Chou, C., Pinto, A. K., Jonathen, C., Persaud, S. P., Cella, M., Lin, C.-C., et al. (2014). c-Myc-induced transcription factor AP4 is requeired for host protection mediated by CD8+ T Cells. Nature Immunology, 15, 884-893.


Cite as: https://hdl.handle.net/21.11116/0000-0006-5425-2
Abstract
Although the transcription factor c-Myc is essential for the establishment of a metabolically active and proliferative state in T cells after priming, its expression is transient. It remains unknown how T cell activation is maintained after c-Myc expression is downregulated.

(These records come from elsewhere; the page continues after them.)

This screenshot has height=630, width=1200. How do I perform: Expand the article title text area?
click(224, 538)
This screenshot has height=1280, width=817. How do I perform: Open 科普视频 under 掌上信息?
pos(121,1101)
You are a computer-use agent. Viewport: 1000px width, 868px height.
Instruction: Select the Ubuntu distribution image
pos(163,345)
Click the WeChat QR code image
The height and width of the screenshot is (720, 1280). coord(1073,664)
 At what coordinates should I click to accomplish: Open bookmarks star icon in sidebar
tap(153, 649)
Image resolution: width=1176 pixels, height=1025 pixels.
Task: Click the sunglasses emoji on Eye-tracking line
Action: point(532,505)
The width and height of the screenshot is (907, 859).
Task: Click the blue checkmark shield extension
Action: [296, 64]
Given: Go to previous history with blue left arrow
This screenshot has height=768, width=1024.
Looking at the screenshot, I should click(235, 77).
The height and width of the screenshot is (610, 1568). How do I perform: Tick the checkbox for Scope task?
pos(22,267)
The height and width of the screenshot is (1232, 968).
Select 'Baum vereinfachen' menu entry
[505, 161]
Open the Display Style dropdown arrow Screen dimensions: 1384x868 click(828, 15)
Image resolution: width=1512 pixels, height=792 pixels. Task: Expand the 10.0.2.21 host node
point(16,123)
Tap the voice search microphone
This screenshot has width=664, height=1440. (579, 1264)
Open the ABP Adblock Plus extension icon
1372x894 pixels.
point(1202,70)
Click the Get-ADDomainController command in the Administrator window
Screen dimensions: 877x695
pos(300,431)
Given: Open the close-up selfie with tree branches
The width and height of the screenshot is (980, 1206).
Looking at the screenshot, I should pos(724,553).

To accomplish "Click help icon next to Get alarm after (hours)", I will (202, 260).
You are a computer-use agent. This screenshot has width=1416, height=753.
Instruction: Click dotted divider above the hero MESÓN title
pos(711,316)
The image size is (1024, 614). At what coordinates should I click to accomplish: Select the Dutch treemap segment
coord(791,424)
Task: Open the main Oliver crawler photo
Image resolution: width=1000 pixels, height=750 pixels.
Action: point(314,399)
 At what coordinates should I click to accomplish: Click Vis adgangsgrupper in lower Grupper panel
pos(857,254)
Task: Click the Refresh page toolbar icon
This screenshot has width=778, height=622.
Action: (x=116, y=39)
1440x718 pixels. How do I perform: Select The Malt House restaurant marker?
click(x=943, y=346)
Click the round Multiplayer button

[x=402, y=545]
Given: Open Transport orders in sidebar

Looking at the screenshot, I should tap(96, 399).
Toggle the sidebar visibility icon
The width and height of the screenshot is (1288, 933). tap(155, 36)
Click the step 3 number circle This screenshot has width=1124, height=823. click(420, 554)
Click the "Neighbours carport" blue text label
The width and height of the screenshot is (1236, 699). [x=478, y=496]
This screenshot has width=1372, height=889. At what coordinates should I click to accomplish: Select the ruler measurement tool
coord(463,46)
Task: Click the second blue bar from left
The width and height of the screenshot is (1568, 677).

Here we identified AP4 as the transcription factor that was induced by c-Myc and sustained activation of antigen-specific CD8+ T cells. Despite normal priming, AP4-deficient CD8+ T cells failed to continue transcription of a broad range of c-Myc-dependent targets. Mice lacking AP4 specifically in CD8+ T cells showed enhanced susceptibility to infection with West Nile virus. Genome-wide analysis suggested that many activation-induced genes encoding molecules involved in metabolism were shared targets of c-Myc and AP4. Thus, AP4 maintains c-Myc-initiated cellular activation programs in CD8+ T cells to control microbial infection.